Advantages of this method:
- Include quantitative injection of materials into cells
- Simultaneous introduction of several materials into a large number of cells
- Minimal damage to the cell
- Avoidance of degradation effects of lysosomal enzymes
- And simplicity of the technique.
- Need for a larger size of fused cells, thus making them amenable to RES clearance
- Adverse effects of fusogens
- And unpredictable effects on cell resulting from the co introduction of various components.
Hence, this method is limited to mainly cell biological applications rather than drug delivery.
Novel Approaches (Recent Developments) 20, 21:
- Erythrosomes: These are specially engineered vesicular systems that are chemically cross-linked to human erythrocytes’ support upon which a lipid bilayer is coated.
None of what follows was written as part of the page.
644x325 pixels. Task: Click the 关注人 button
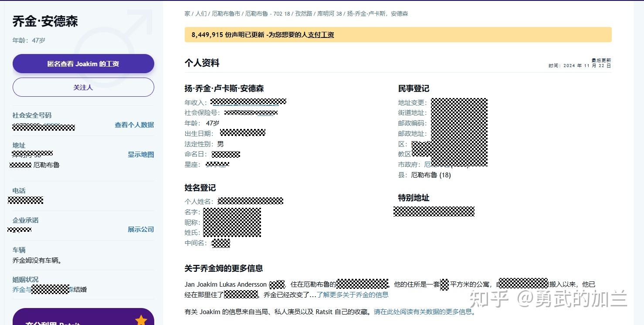pyautogui.click(x=83, y=87)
This process is achieved by modifying a reverse-phase evaporation technique. These vesicles have been proposed as useful encapsulation systems for macromolecular drugs.
- Nanoerythrosomes: These are prepared by extrusion of erythrocyte ghosts to produce small vesicles with an average diameter of 100 nm. Daunorubicin was covalently conjugated to nanoerythrosomes using gluteraldehyde spacer. This complex was more active than free daunorubicin alone, both in vitro and in vivo. Moreover, the complex appears to be stable and maintain both cytotoxic and antineoplastic activity of daunorubicin against leukemia.